Dell announces US$3.25b junk bond for EMC purchase
[NEW YORK] Computer giant Dell on Monday announced a US$3.25 billon junk bond, the riskiest and lowest-rated part of a financing package to fund its US$67 billion purchase of data storage company EMC.
JP Morgan and Credit Suisse are leading the junk-bond offering, which follows a US$20 billion six-part investment-grade bond in mid-May and a US$5 billion Term Loan B that priced last week.
The two-part senior notes deal will be split between five-year non-call two and eight-year non-call three tranches, and is expected to be rated Ba2/BB/BB+.

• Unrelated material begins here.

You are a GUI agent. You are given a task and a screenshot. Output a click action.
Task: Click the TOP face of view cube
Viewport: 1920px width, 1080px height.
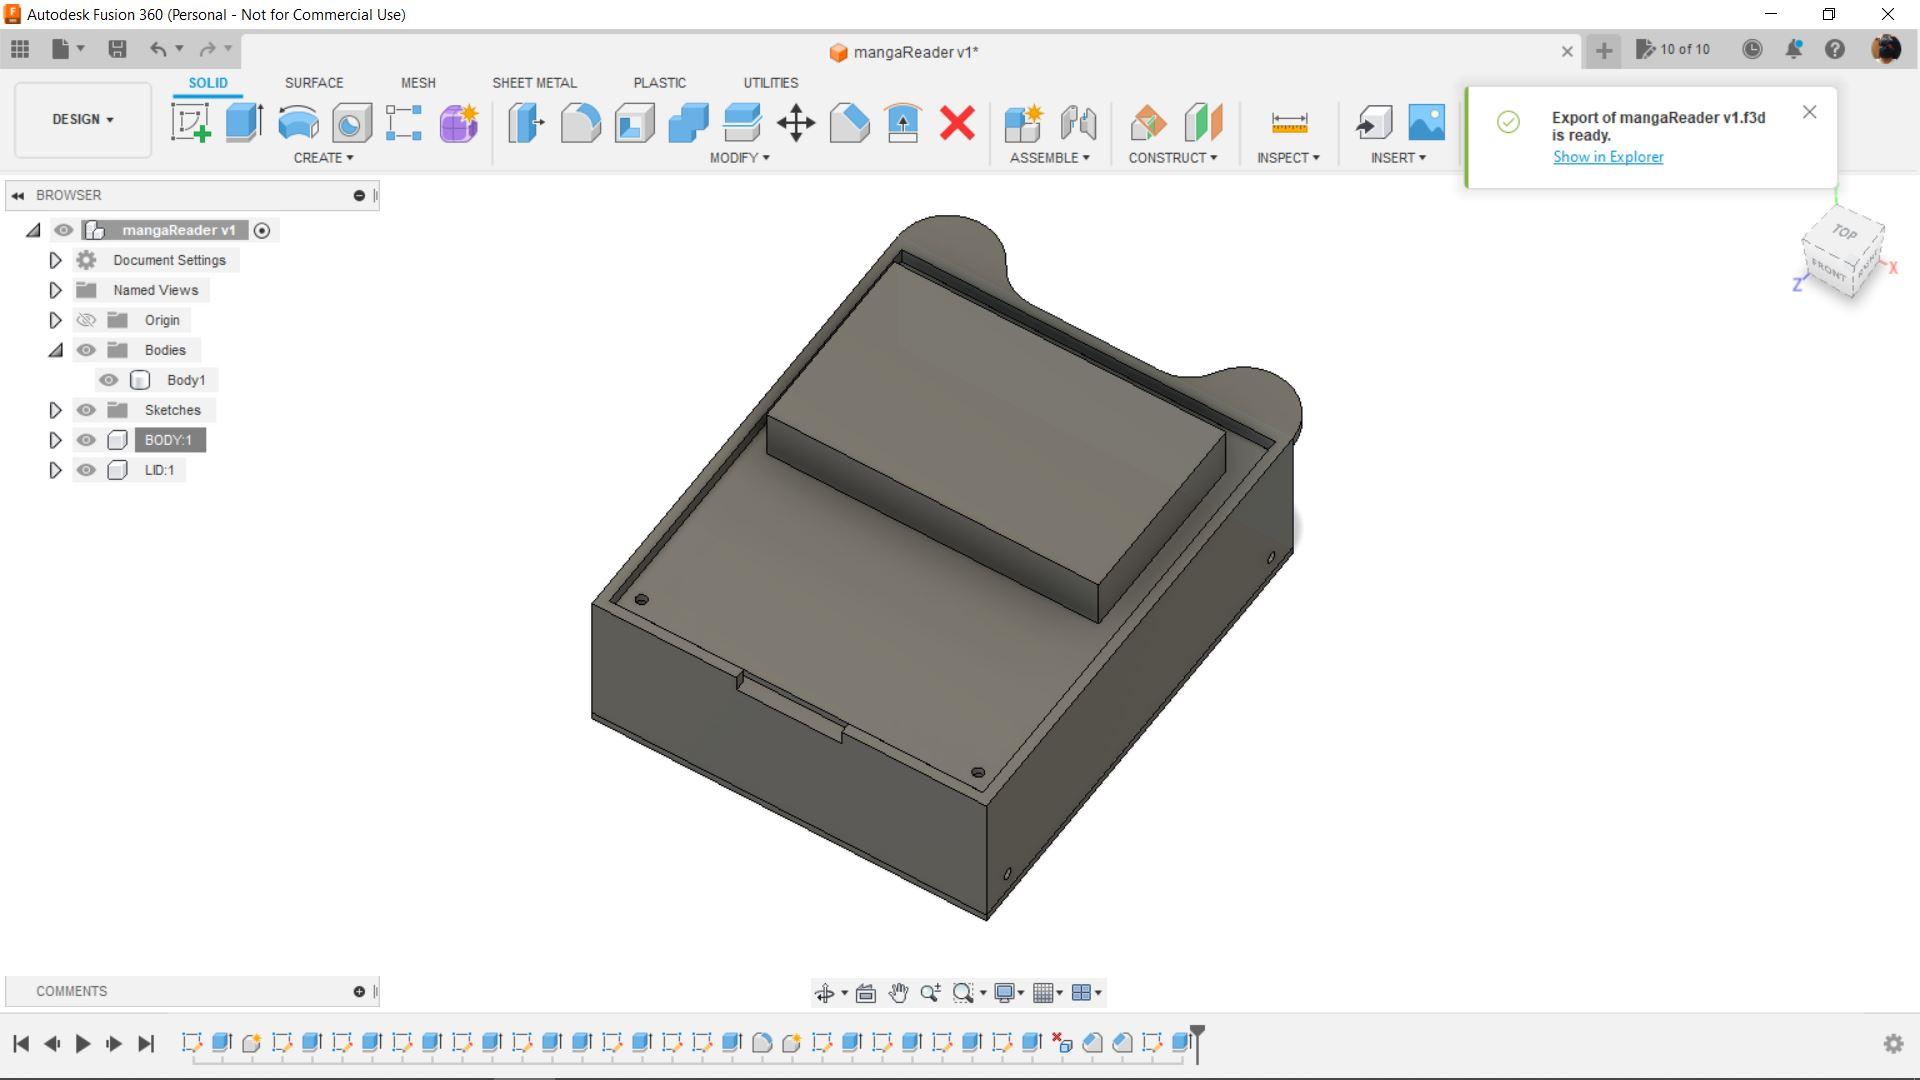pyautogui.click(x=1845, y=232)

Whispers are high 6 per cent area and high 7 per cent to 8 per cent area respectively, one banker on the deal told IFR. That is roughly in line with where some investors had envisaged pricing last week.
One pricing benchmark for the Dell trade is Charter Communications. The cable provider used a similar combination of investment-grade and high-yield notes last year to finance its takeover of Time Warner Cable.
Charter's high-yield notes trade about 150bp wide to the company's investment-grade notes, with yields of 5.4 per cent and 3.9 per cent respectively for tenors of around 10 years, according to Thomson Reuters data.
One investor said a more challenging backdrop for the computer sector would mean Dell will have to offer a spread as much as 200bp over its high-grade notes.
That suggested a new 10-year junk bond for Dell would come at a yield close to 8 per cent, given that its high-grade 2026 bond was quoted on Monday at around 5.9 per cent.
"There is no way this is like a Charter," said the investor."Yield is going to be the magic question."
Bank of America Merrill Lynch, Barclays, Citigroup, Goldman Sachs, Deutsche Bank and RBC are joint bookrunners on the trade, which is expected to price on Thursday. Marketing begins Monday.